Communities/social support – several interesting projects included some elements of this, and with good results too.

Not just apps – this is one of my personal bugbears, but I did hear other people as well talk about the fact that apps are no longer the only game in town. They may be a part of a bigger intervention, or they may not be included at all. And sometimes the preferred medium is not what you expect at all: in one example, people much preferred text messages to emails, as emails “reminded them of work”(!).

Not just RCTs – a few critical comments on these too. There are alternatives available, which can be much quicker and easier to do.

New recruitment avenues – GumTree was mentioned several times as the source of study participants!

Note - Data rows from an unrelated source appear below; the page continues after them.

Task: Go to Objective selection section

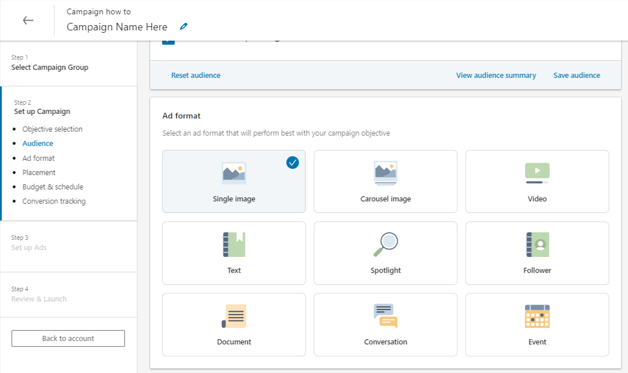Action: click(x=52, y=129)
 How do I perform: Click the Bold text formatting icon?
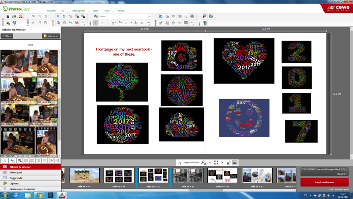click(96, 23)
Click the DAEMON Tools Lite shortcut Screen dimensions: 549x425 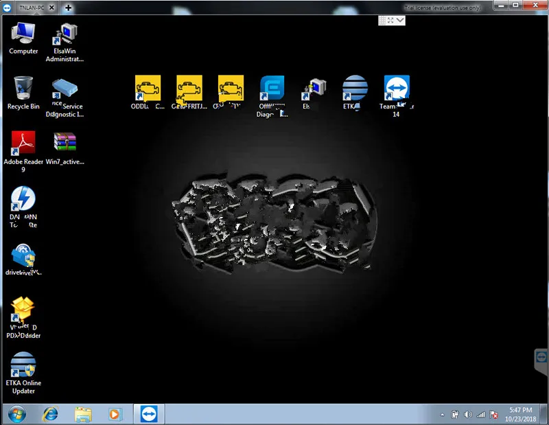pyautogui.click(x=23, y=207)
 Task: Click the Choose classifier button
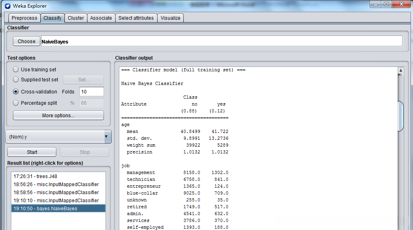click(27, 41)
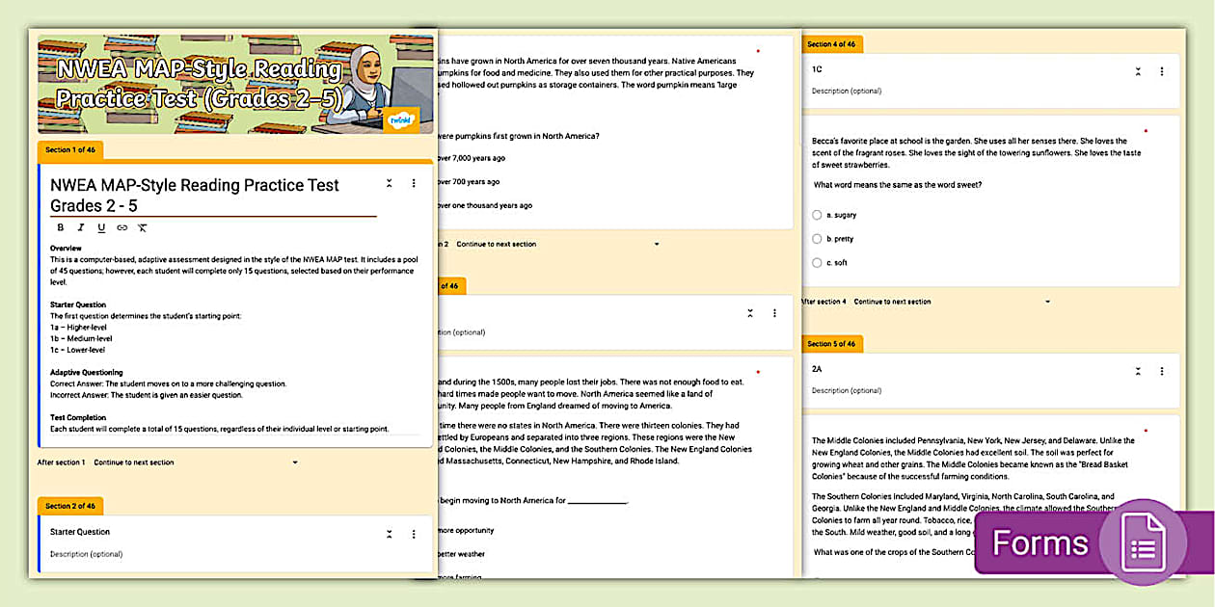The height and width of the screenshot is (607, 1215).
Task: Apply Bold formatting in the title toolbar
Action: click(x=60, y=227)
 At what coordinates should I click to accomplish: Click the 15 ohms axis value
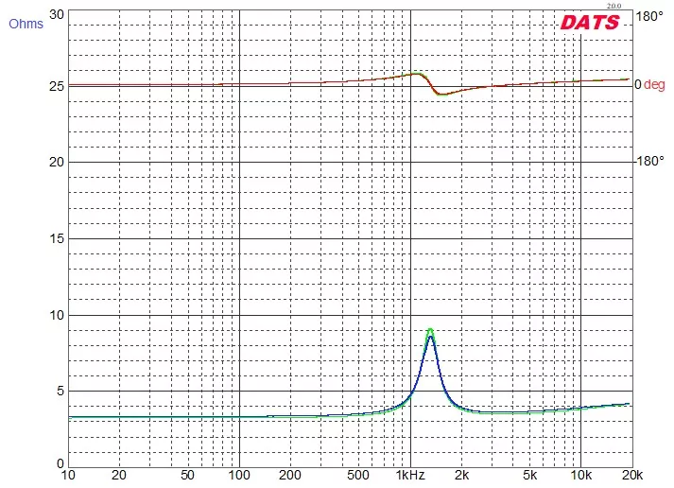click(x=58, y=238)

Evaluation of eHealth/mHealth interventions – this research is making progress. A Cochrane review of digital alcohol reduction interventions is nearing completion, with some interesting findings on what seems to work and what doesn’t. I’m really looking forward to reading the full study soon.

Poor engagement levels – an oft-cited figure was the 20% of apps that are only ever used once and then ignored. And very few are used at anything like “frequently”. This creates problems for evaluation as well, as the drop-out rates in some studies can be over 90%.

Dose – again, several speakers mentioned this as an open issue. What is the “dose” of a digital intervention, can it be altered, how to measure it, and does it make a difference?

Qualitative data too! – A fascinating comment by Nikki Newhouse: when she interviewed people about their use of a website, the stories completely contradicted the researchers’ conclusions from the quantitative data. For example, people had seemingly spent lots of time on one page, but had in fact found it so confusing that they had often “gone to make tea instead” and not actually read it at all!

All in all a stimulating two days again, with lots to take away and ponder.